# GOAL OF THE EXERCISE:
Write out the part of the text below on the U.S. terrorist threat word for word, starting at "On Sunday, the" and ending at "two years ago.".

On Sunday, the leaders of the House and Senate intelligence committee in the U.S. said that the U.S. citizens are facing a higher terrorist threat compared to two years ago.
The same day al-Qaeda’s U.S. spokesperson urged Libyans to attack U.S. interests around the world in a response to the kidnapping of an al-Qaeda member by the U.S. According to Senator Dianne Feinstein and Representative Mike Rogers, who both appeared on CNN’s State of the Union, the leaks about U.S. surveillance programs has caused al-Qaeda groups to change their methods of communication, making it harder for the U.S., but arguably also for other countries, to detect potential plots in the early planning stages. According to Rogers, ‘the pressures on our intelligence services to get it right to prevent an attack are enormous’. Rogers claimed that al-Qaeda has, among others, changed its strategy to focus on big attack to rather focus on smaller attacks. Furthermore, Feinstein said that the number of terrorist groups is unprecedentedly high at the moment and that they are in the possession of sophisticated and hard-to-detect explosives.

# DATA EXTRACT:
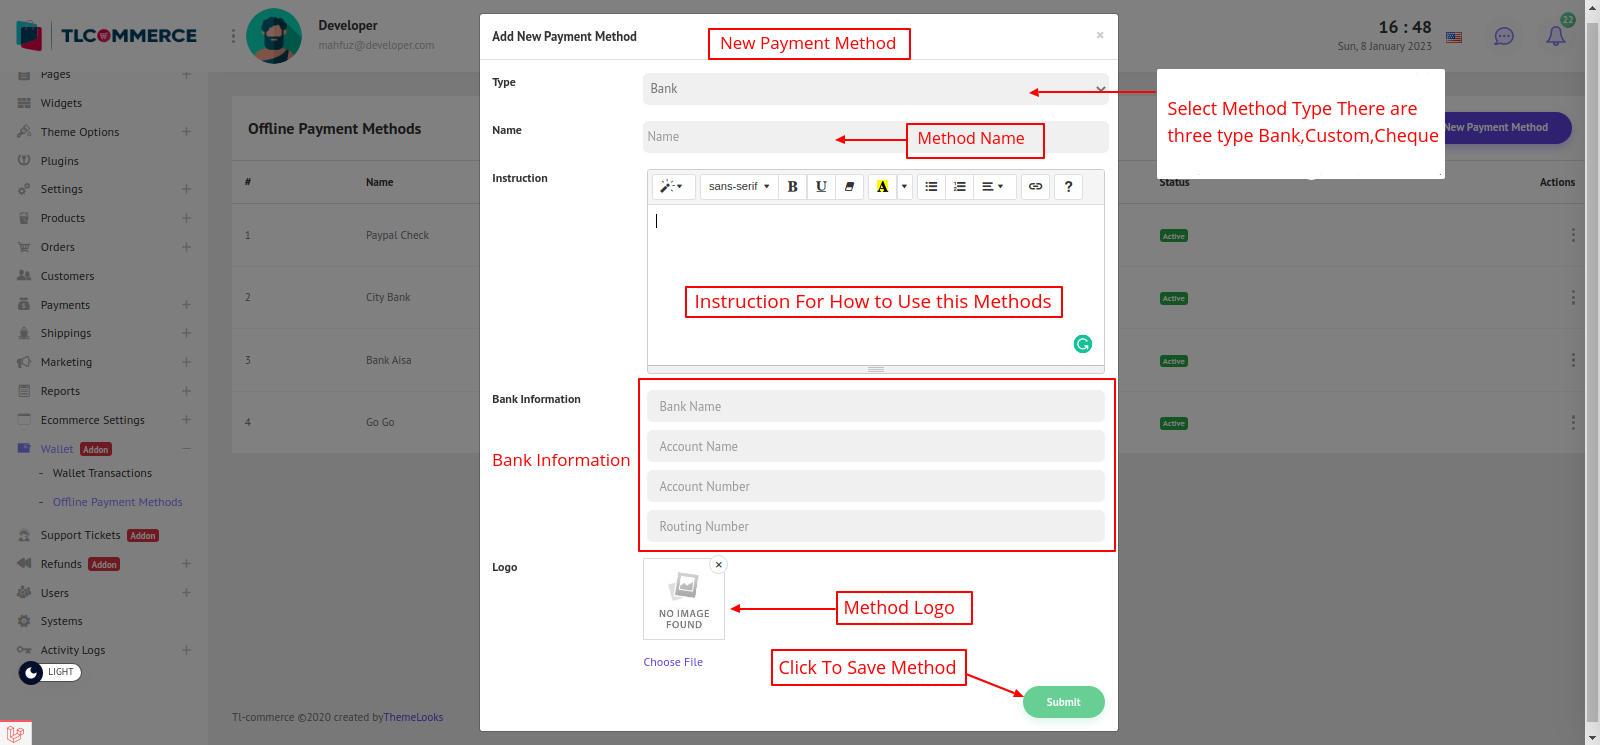Expand the text color options arrow
Image resolution: width=1600 pixels, height=745 pixels.
[x=904, y=187]
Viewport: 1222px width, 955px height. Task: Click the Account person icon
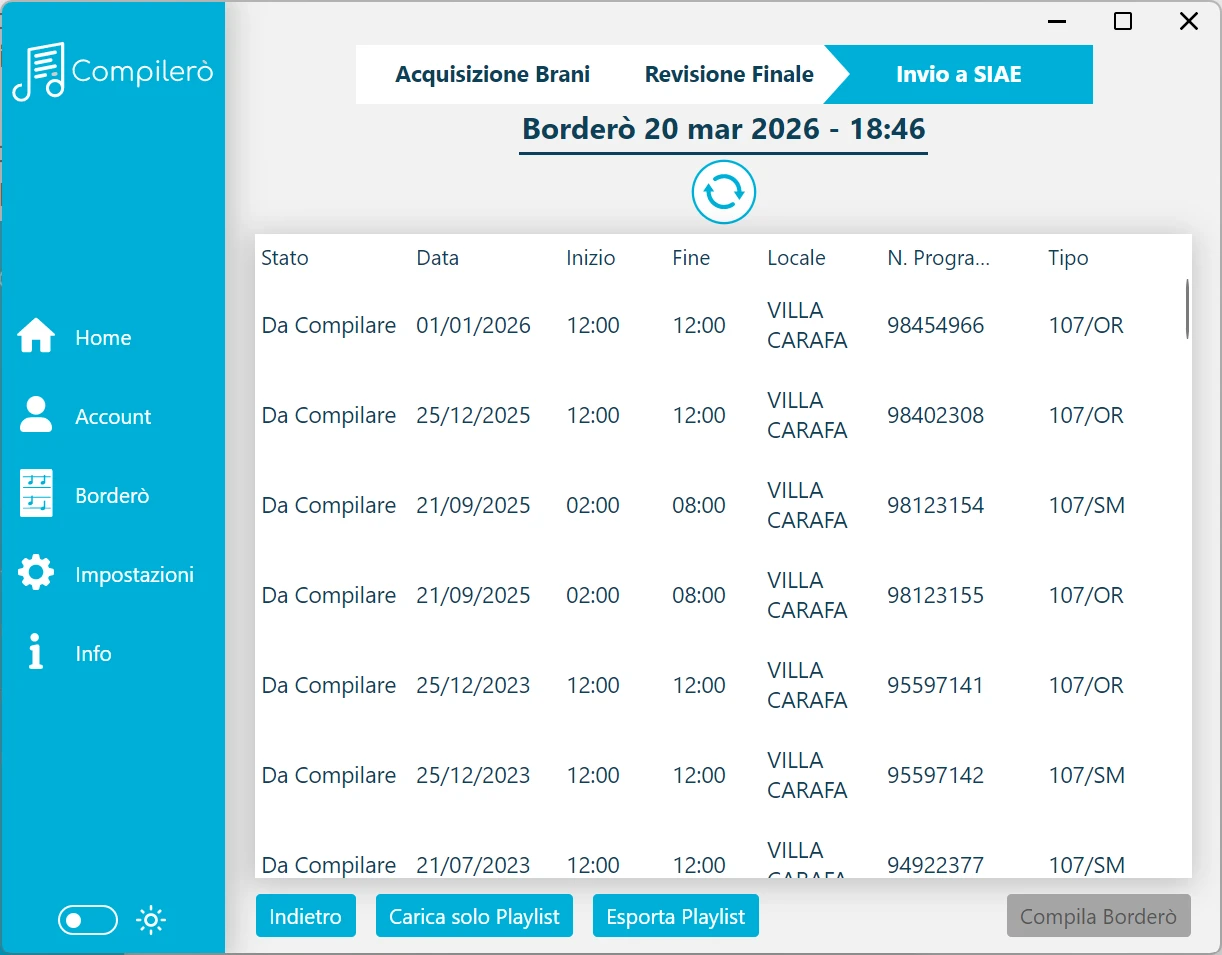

# EXERCISE SOLUTION:
On Sunday, the leaders of the House and Senate intelligence committee in the U.S. said that the U.S. citizens are facing a higher terrorist threat compared to two years ago.